[Start of READING TEXT]
I see what you mean - like running the poly tube around the edges rather than across the lawn? That makes sense.

Minus the quote issue lacking detail, I really like this guy, and even with no materials I personally wouldn't dig all those holes for $3 grand... but at the same time I'm a details guy. And I'm gonna want the hunter metal heads etc.

The strip along the road is definitely needed. It gets cooked in the sun so it dries out quick and the aforementioned dog pee issue. I did reach out to another company for a quote but for some reason in my area everybody is slow to respond. Slower pace of life I asked for and got


----------



## dfw_pilot (Jan 28, 2017)

+1 on the Rachio. Don't pay for a cheap Hunter controller you're just going to dump anyway.


----------



## SCGrassMan (Dec 17, 2017)

Yeah he gave me the "well I can warranty hunter parts" and I get that is what he's familiar with... but I care about gadgets and I obviously care about the water bill.

Another quick update is I got a quote on an irrigation well - $2400 drilled, installed including the pump and tank and all that.


----------



## Pete1313 (May 3, 2017)

SCGrassMan said:


> Another quick update is I got a quote on an irrigation well - $2400 drilled, installed including the pump and tank and all that.


Any other info on the well? Depth, pump size, possible to know estimated recovery? If doing a well for irrigation, I would recommend a constant pressure setup. I went with a grundfos system Click here for more info and am really happy with it. A benefit to a constant pressure setup is it will make changing out nozzles and dialing in the irrigation alot easier as you won't need to match output from a zone with the flow of the pump. In a traditional setup, you will need to match the two so the pump won't keep cycling on and off. In a constant pressure setup, if you have one zone with a 6gpm output and another one with a 14gpm output it won't cause any issues. It will just slow down/ramp up the pump to match flow, keep a constant preset pressure, and won't cycle on and off extending the life of the pump.


----------



## SCGrassMan (Dec 17, 2017)

It's supposed to be 12-15GPM at 50 PSI. 45-70 feet deep is what I'm told on the depth.


----------



## Topcat (Mar 21, 2017)

I am also in SC. I had a three zone system installed and paid 2 grand. Which company are you using? Lessons learned from my experience.

1. Get details on zones, ie type of heads he plan on using and location. 
2. Make sure he states in the contract where the control box will be located
3. Be present when he test the system to make sure it is adjusted to your needs
4. Make sure you know where he plan on putting the anti-siphon valve

Those are hard learned lessons for me. The company that did my install used two different types of head on the main front zone. Rotors and spray heads, which meant I was getting WAY too much water in one area and not enough in the other... and they were on the same zone

My installer installed two heads behind shrubbery, which meant the only thing that was getting wet were the shrubs - not the lawn they were supposed to water

My installer installed an outdoor controller in a water tight box OUTSIDE of the house - even though I asked him to install in the garage. Edit - the only reason I wanted mine inside was for convenience. The water proof box worked fine, but was an eyesore like a zit attached to the house near the backdoor. I also did not like the idea of going outside when I wanted to do a manual run - I got my system about five years ago.

All those things were fixed but it took several calls and visits to get it sorted out. ... all except the location of the control box. He wanted extra to run the wires to the garage as he had to go under a sidewalk, and run approx 400' of wire to get it there. I moved that myself.


----------
[End of READING TEXT]
▶ WHAT IS ASKED: Retype the part of the irrigation thread that opens with the words containing "My installer installed an" and closes with "five years ago.". Rely on nothing but the irrigation thread.
[Start of PROVIDED DATA]
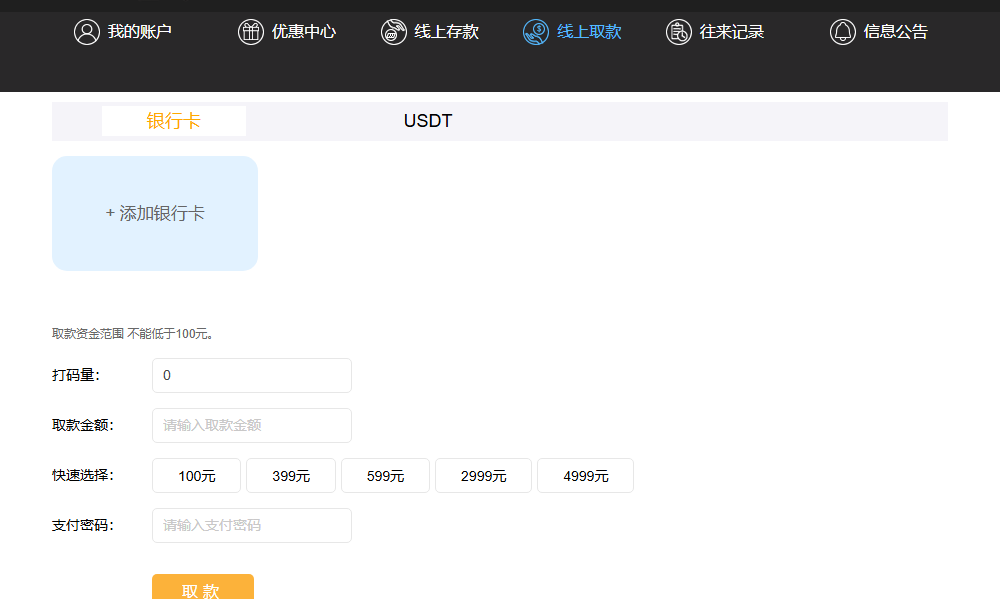The width and height of the screenshot is (1000, 599).
Task: Click the My Account (我的账户) person icon
Action: click(x=87, y=32)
[End of PROVIDED DATA]
▶ TASK RESULT:
My installer installed an outdoor controller in a water tight box OUTSIDE of the house - even though I asked him to install in the garage. Edit - the only reason I wanted mine inside was for convenience. The water proof box worked fine, but was an eyesore like a zit attached to the house near the backdoor. I also did not like the idea of going outside when I wanted to do a manual run - I got my system about five years ago.